UK Equity Market Review
Companies warn on profits as coronavirus bites
Share prices tumbled during February as the extent and severity of coronavirus continued to intensify. By the end of the month, 85,403 cases had been confirmed worldwide, with 23 cases in the UK.
“The UK says it wants ‘Canada’. But the problem with that is that the UK is not Canada” (Michel Barnier)
Over February as a whole, the FTSE 100 Index fell by 9.7% while the FTSE 250 Index dropped by 8.6%. Travel and leisure companies were particularly hard-hit by the spread of coronavirus: British Airways parent company IAG warned that its profits would be affected by the virus, but was unable to quantify the impact at this stage. While IAG’s share price fell by 17.1% over February as a whole, budget airline easyJet dropped by 21%. The share price of holiday company TUI Travel declined by 22.9%, and cruise company Carnival dropped by 21.9%.

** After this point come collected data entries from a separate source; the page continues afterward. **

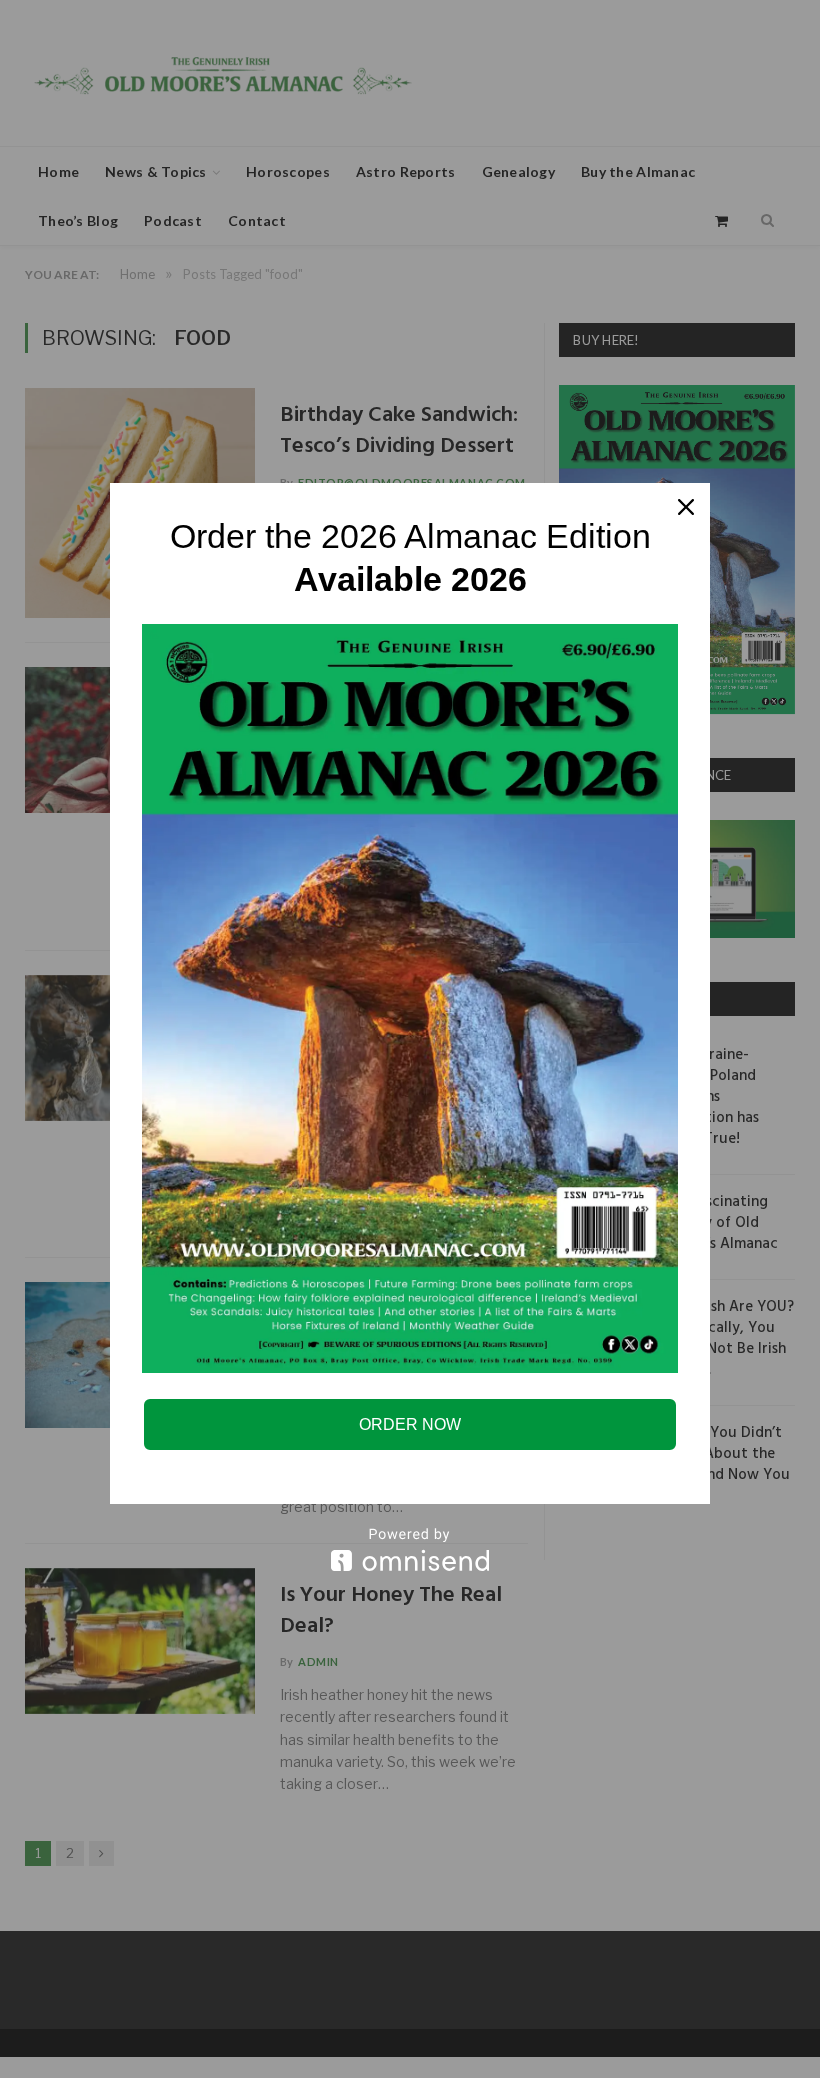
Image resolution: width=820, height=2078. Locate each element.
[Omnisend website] (410, 1549)
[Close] (686, 507)
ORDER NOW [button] (410, 1424)
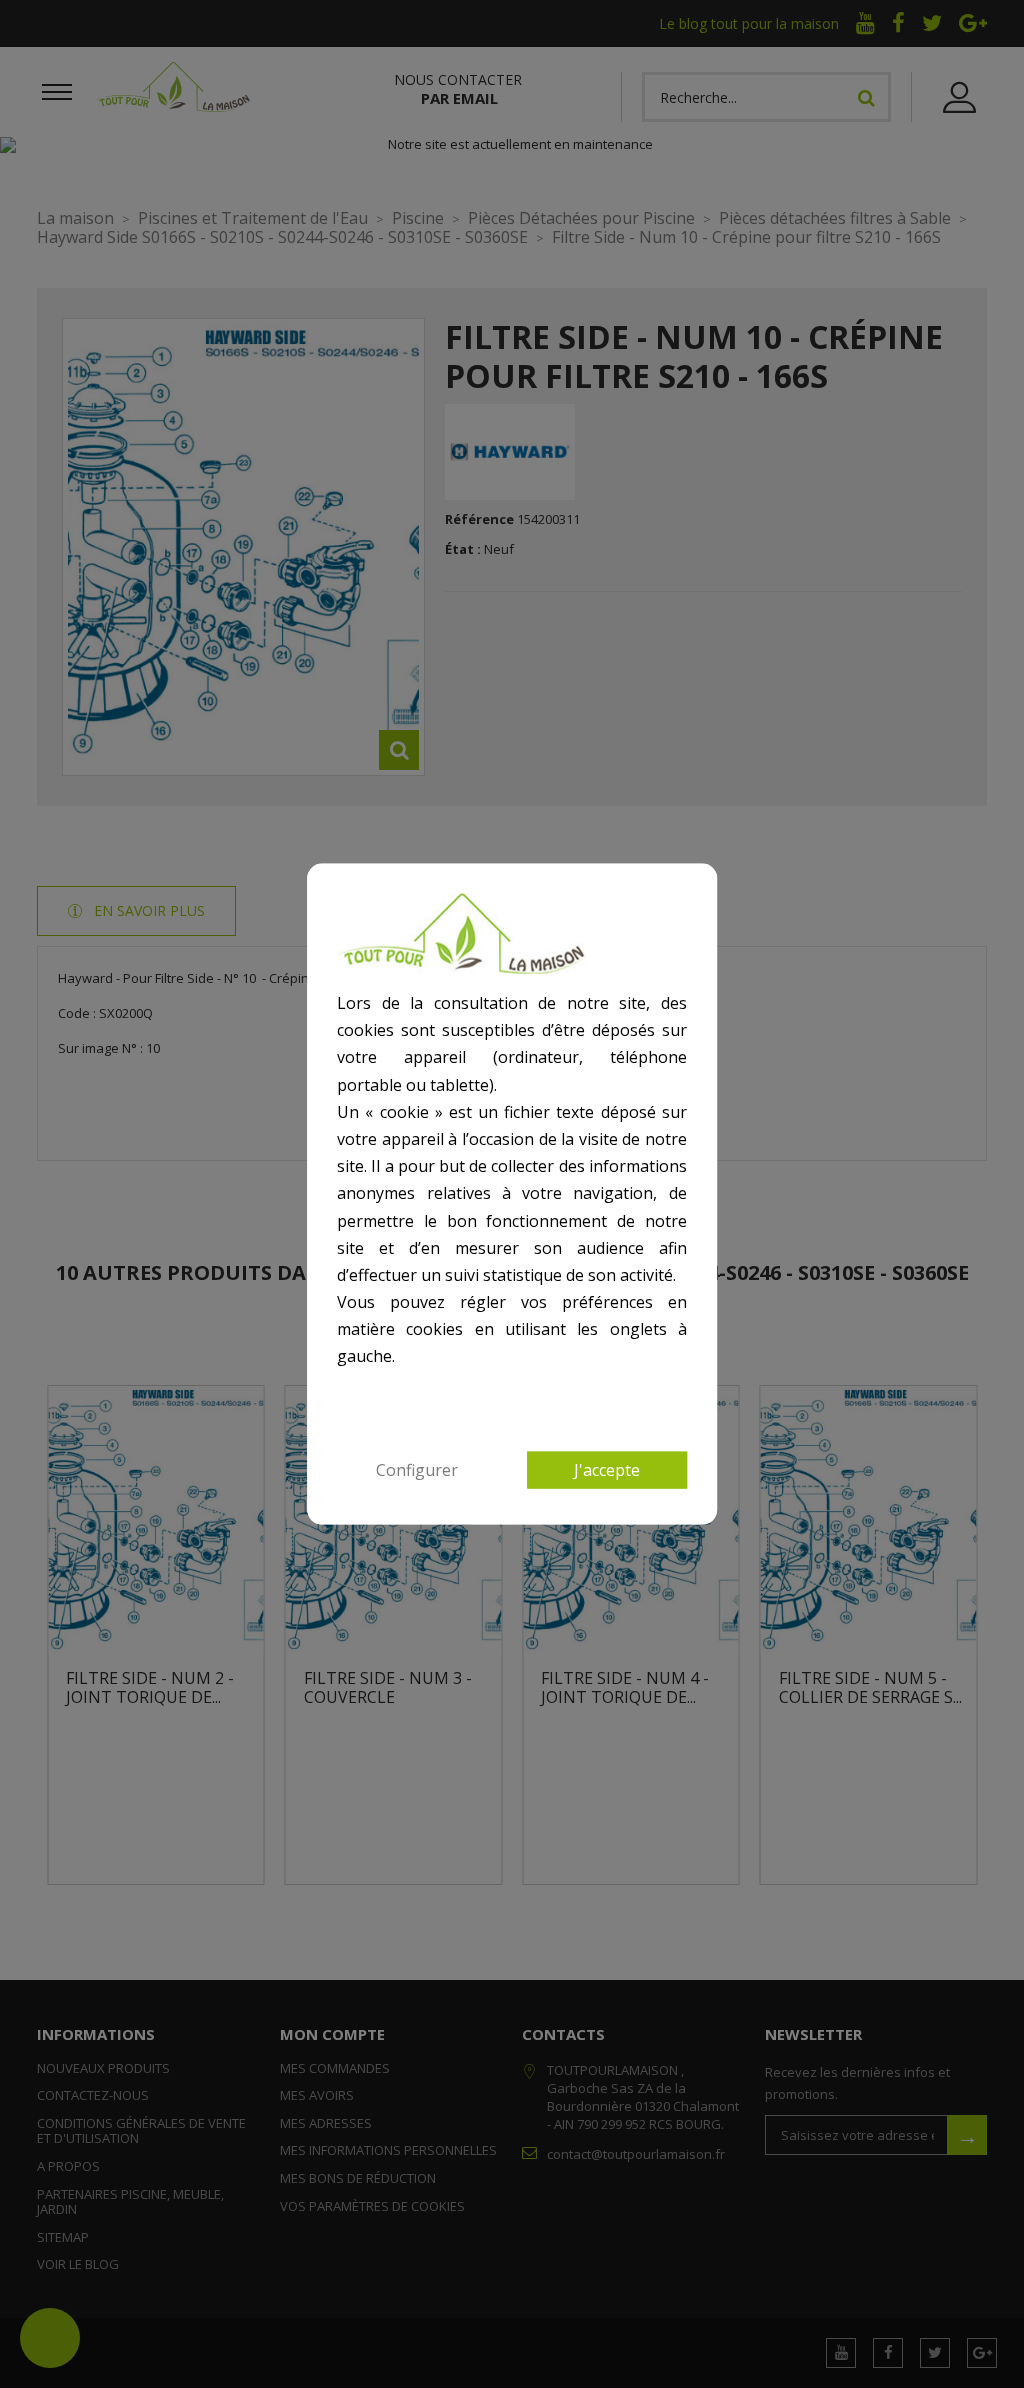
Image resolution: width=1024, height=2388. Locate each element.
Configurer (417, 1469)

Primark’s owner – Associated British Foods – warned that disruption to production in China could harm the availability of some of its products. ABF’s share price fell by 14.1% over the month. Meanwhile, Standard Chartered – which derives a large proportion of its earnings from Asia, and from China in particular – issued a profit warning, and its share price fell by 10.9% during February.
The Government published its approach to negotiations on its future relationship with the EU during February. The UK is aiming to achieve a trading relationship with the EU along similar lines to the agreements the EU has with Canada, Japan or South Korea. Nevertheless, the UK remains prepared to call off trade discussions if there is no “broad outline” of an agreement by June, in which case it would consider changing its focus to concentrate on domestic preparations on WTO terms.
The UK’s Chief Brexit negotiator David Frost called for a “Canada Free Trade Agreement-type relationship” with the EU. However, the EU’s Chief Brexit Negotiator, Michel Barnier, said: “The UK says it wants ‘Canada’. But the problem with that is that the UK is not Canada … our relationships with the UK and with Canada are worlds’ apart”.
The British Retail Consortium (BRC) called on the UK to reach “pragmatic solutions and agreements” with the EU, warning: “Higher tariffs and extensive checks will harm consumers, retailers, and the UK economy. The BRC believes that “excessive or avoidable” checks would lead to delays, higher costs and increased administration for UK businesses, and higher prices and reduced availability for consumers.